The city offers a wide range of accommodation, bars, restaurants and shops and is very popular with tourists from Europe and North America. At night there is a lively bar scene. Peak season is from December through April.
Located across from the main square in Boca Chica, and a short walk from the beach, is the Parco Del Caribe apart-hotel. This hotel offers reasonably priced apartments with balconies all arranged around a well maintained garden.
With 50 mega-resorts offering more than 40,000 hotel rooms and an airport serving more than 6 million holiday makers each year, Punta Cana is tourist central. The city has a population of 100,000, with most inhabitants involved in the tourism industry. Punta Cana sprawls along the coast and consists of different towns which have been swallowed up by rampant development.
The focus of this development are the miles of fine white-sand beaches, which are lapped by calm, turquoise waters. The ocean waters along the coast are mainly shallow, with several natural marine pools in which visitors can bathe.

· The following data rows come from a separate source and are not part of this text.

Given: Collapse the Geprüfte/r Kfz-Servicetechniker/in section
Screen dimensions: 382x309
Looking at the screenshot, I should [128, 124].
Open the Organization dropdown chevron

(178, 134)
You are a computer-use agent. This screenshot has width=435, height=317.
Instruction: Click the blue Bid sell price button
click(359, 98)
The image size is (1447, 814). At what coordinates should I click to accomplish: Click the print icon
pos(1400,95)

Unfortunately public access to the beaches is restricted with most of the shoreline occupied by large, walled resorts. The road along the coast runs inland behind the resorts so you rarely see the beach, however there are a few roads which provide access to some public beaches.

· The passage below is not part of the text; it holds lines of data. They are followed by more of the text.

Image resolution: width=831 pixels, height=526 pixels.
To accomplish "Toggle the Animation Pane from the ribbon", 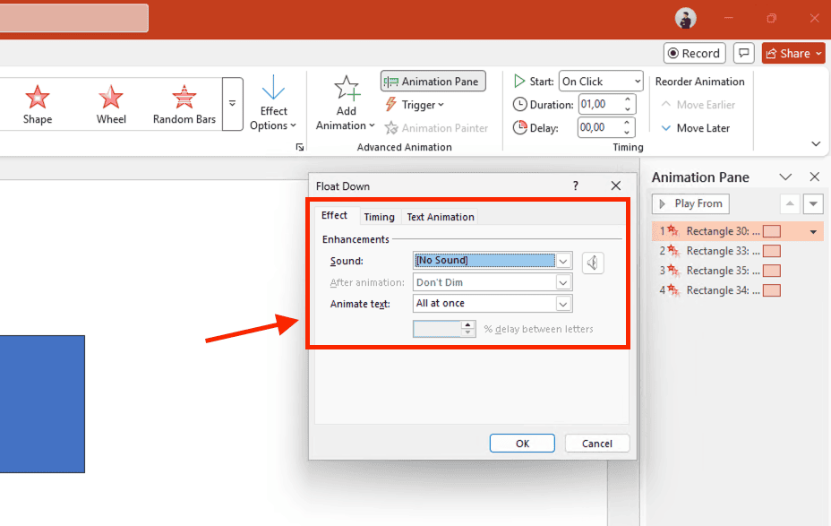I will point(433,81).

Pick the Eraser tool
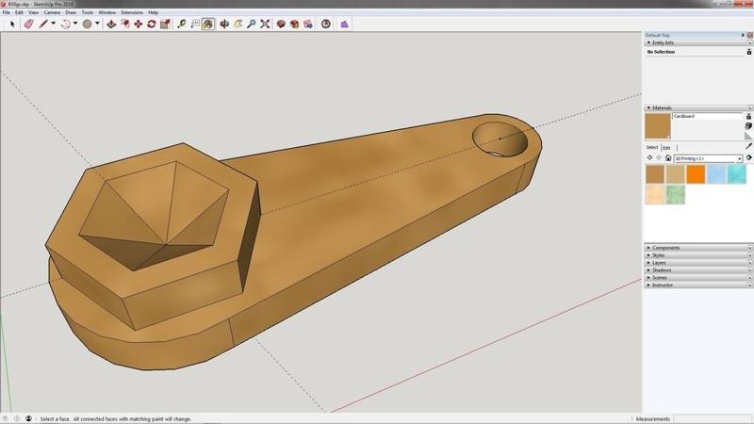pos(28,24)
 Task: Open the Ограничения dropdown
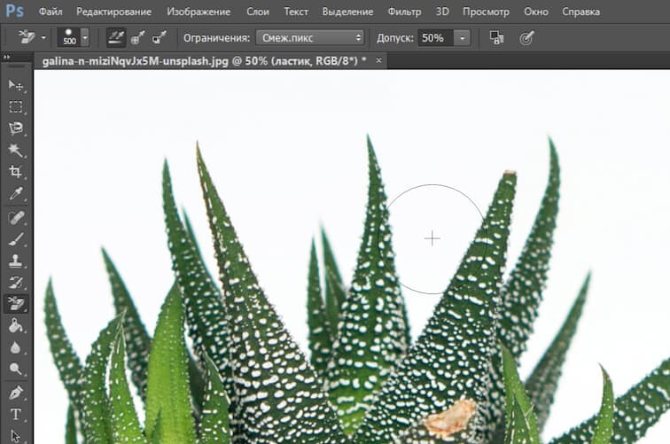310,38
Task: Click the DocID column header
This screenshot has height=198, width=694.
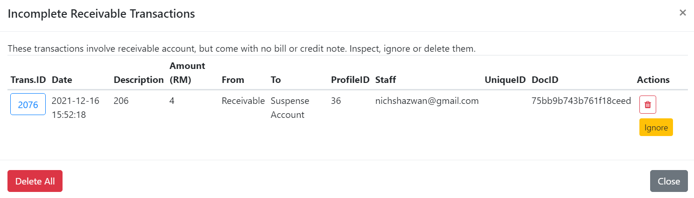Action: [x=545, y=80]
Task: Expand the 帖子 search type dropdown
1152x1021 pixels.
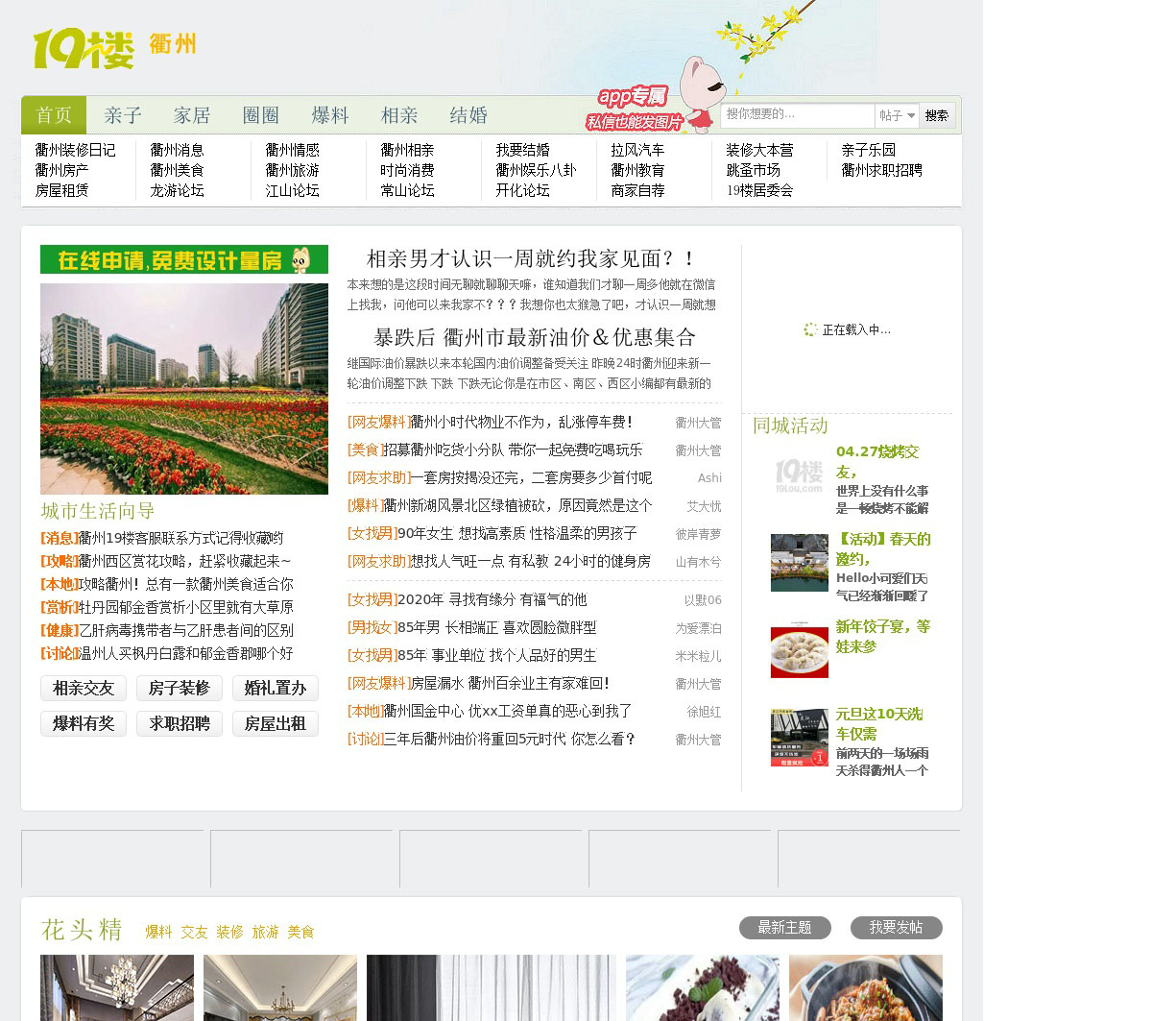Action: (x=898, y=115)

One non-beach highlight is the Indigenous Eyes National Park. This is a private forest reserve operated by the Punta Cana Ecological Foundation. The reserve features walking trails, which lead you through the forest, past twelve crystal-clear, freshwater lagoons.
Five of the lagoons are open to visitors for swimming, a great way to cool off on a hot day. The lagoons are home to fish and turtles and the trails provide good bird watching opportunities and will eventually lead you onto the beach.
Located in the northeast of DR, Samaná was the last stop made by Christopher Columbus on his first voyage to the Americas. Today it is an important tourism destination and is the main centre for whale watching (season runs from January to March).
A nice day trip from Samaná is to the most northeasterly point in the DR, where you will find Rincon beach and the town of Las Galeras, which is also located on a fine sandy beach. The region is famous for its beautiful palm beaches.
Las Terrenas is a town on the northeast coast of the Dominican Republic, located north of Samaná. The town is nestled among green hills and started life as a quiet fishing village. However it was only a matter of time before developers would exploit its fine white sand beaches. Today the beaches are lined with hotels, restaurants and bars but there are far less tourists here than Punta Cana or Boca Chica, which makes Las Terrenas a more relaxing destination. The town makes a good base for exploring the northeast corner of DR.
In Las Terrenas I managed to get a heavily discounted rate (through booking.com) at the beautiful and opulent Xeliter balcones del atlantico. This condominium complex is a nice place to lay your hat for a few days and is located directly across the road from sandy Las Terrenas beach.
Located in the central range at an elevation of 525-m, Jarabacoa has a tropical rainforest climate. Evenings here are cool and require warm clothes. In the surrounding area you will find mountains, waterfalls and lots of natural beauty.
I stayed outside of town on the Río Jimenoa at the Hotel Gran Jimenoa, which offers comfortable accommodation with a swimming pool, Jacuzzi and an onsite restaurant overlooking the river.
Being the most popular tourist destination in the Caribbean, DR offers ample accommodation options for all budgets scattered around the island.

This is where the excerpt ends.